Non-target Divergence Hypothesis: Toward Understanding Domain Gaps in Cross-Modal Knowledge Distillation
Yilong Chen, Zongyi Xu, Xiaoshui Huang, Shanshan Zhao, Xinqi Jiang, Xinyu Gao, Xinbo Gao
TL;DR
This work investigates cross-modal knowledge distillation under domain gaps, introducing the Non-target Divergence Hypothesis (NTDH), which posits that the divergence of non-target class distributions governs KD effectiveness across modalities. The authors provide a VC-theory based analysis to derive upper and lower bounds on the cross-modal KD error and validate NTDH through extensive experiments across five multimodal datasets, complemented by a practical masking framework to reduce non-target divergence. They show that aligning non-target distributions improves cross-modal KD performance, and that a masking strategy can generalize to existing KD methods, offering tangible guidance for multimodal knowledge transfer. Overall, NTDH offers a principled explanation for domain-gap effects in cross-modal KD and introduces practical tools for improving distillation in multimodal settings.
Abstract
Compared to single-modal knowledge distillation, cross-modal knowledge distillation faces more severe challenges due to domain gaps between modalities. Although various methods have proposed various solutions to overcome these challenges, there is still limited research on how domain gaps affect cross-modal knowledge distillation. This paper provides an in-depth analysis and evaluation of this issue. We first introduce the Non-Target Divergence Hypothesis (NTDH) to reveal the impact of domain gaps on cross-modal knowledge distillation.
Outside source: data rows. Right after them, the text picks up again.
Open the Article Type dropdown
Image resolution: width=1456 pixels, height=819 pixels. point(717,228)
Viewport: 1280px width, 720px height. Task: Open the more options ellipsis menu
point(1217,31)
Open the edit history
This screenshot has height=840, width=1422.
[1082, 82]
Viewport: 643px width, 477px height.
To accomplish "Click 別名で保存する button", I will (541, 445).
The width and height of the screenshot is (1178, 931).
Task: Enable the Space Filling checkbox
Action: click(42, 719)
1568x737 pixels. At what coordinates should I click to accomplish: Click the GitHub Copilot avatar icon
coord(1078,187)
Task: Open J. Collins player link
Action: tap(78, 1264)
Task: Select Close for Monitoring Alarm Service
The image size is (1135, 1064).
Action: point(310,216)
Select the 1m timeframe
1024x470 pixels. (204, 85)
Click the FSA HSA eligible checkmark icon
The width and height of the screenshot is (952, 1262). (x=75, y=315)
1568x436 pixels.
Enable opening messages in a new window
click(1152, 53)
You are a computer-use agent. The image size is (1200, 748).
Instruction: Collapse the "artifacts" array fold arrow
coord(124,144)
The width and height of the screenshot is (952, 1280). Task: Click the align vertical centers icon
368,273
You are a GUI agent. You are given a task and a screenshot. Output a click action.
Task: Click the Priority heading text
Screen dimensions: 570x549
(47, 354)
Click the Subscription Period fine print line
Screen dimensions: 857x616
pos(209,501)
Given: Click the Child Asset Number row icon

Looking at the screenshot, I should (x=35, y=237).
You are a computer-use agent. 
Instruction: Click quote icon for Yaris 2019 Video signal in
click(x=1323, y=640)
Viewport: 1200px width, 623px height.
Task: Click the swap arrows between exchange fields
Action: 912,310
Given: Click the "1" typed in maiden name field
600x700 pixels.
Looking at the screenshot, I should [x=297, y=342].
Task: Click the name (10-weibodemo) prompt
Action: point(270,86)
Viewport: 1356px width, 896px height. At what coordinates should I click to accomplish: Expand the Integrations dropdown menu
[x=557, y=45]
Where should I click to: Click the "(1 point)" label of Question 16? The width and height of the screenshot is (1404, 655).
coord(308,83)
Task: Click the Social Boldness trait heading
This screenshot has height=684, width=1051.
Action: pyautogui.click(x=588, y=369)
Our key finding is that domain gaps between modalities lead to distribution differences in non-target classes, and the smaller these differences, the better the performance of cross-modal knowledge distillation. Subsequently, based on Vapnik-Chervonenkis (VC) theory, we derive the upper and lower bounds of the approximation error for cross-modal knowledge distillation, thereby theoretically validating the NTDH. Finally, experiments on five cross-modal datasets further confirm the validity, generalisability, and applicability of the NTDH.